▶ _Directions_: Word for word, repeat the data that follows. Do not include the pictures.

- - - - - - -

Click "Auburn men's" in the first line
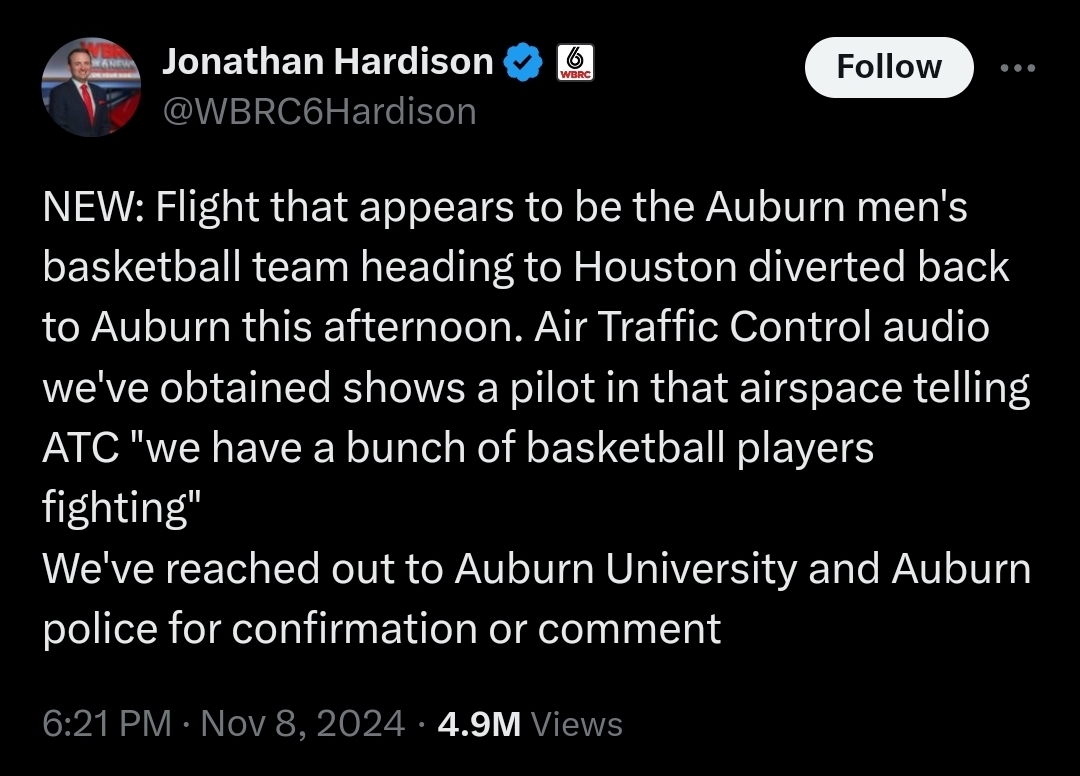 (837, 208)
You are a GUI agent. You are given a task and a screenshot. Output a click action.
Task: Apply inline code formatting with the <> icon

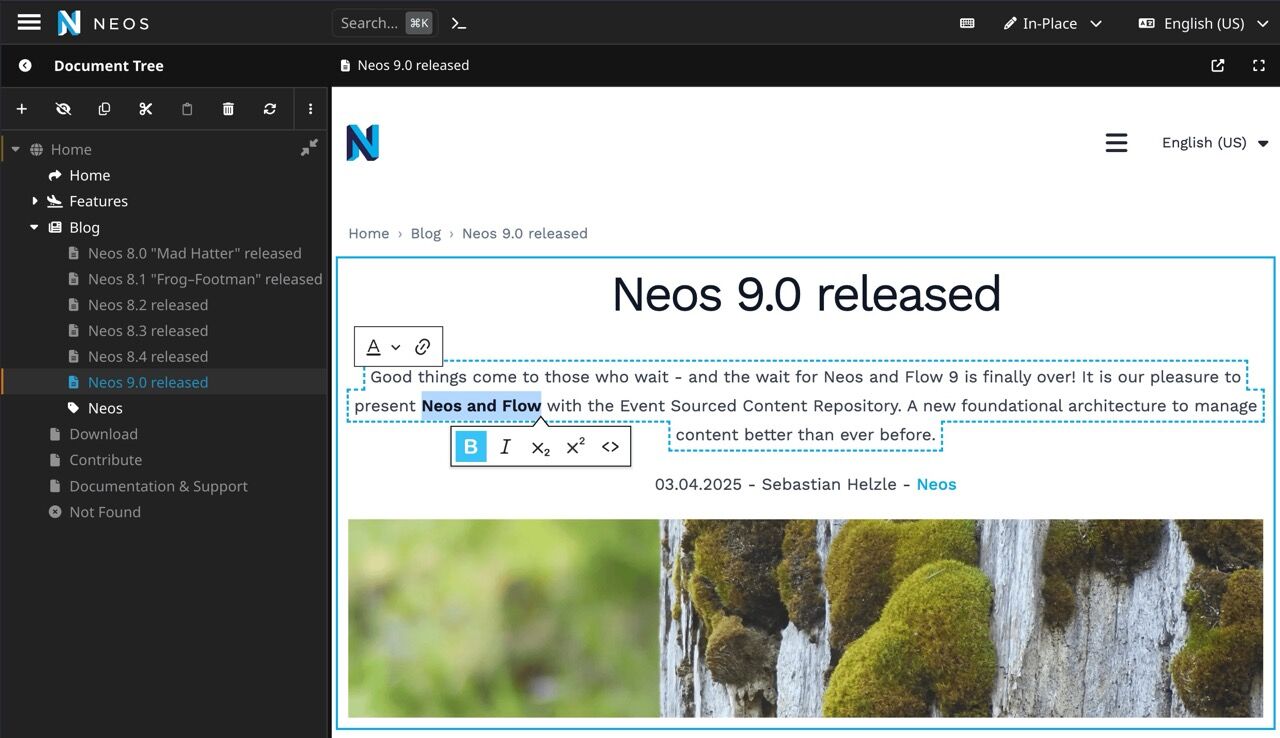point(610,446)
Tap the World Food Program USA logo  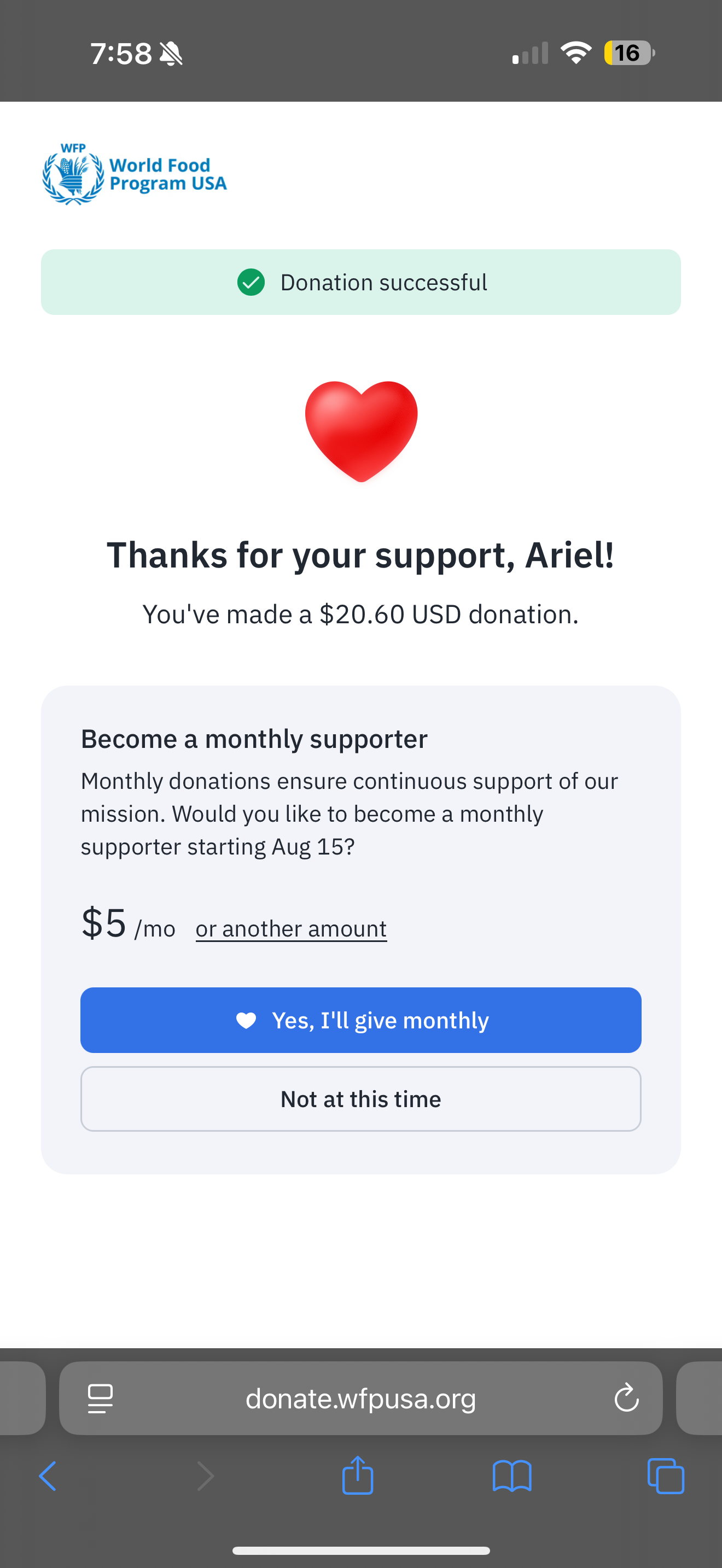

- - - - - - -

▶ _Finished exercise_:
Click "Auburn men's" in the first line
 (837, 208)
You are a GUI agent. You are given a task and a screenshot. Output a click action.
Task: Apply inline code formatting with the <> icon

point(610,446)
Tap the World Food Program USA logo  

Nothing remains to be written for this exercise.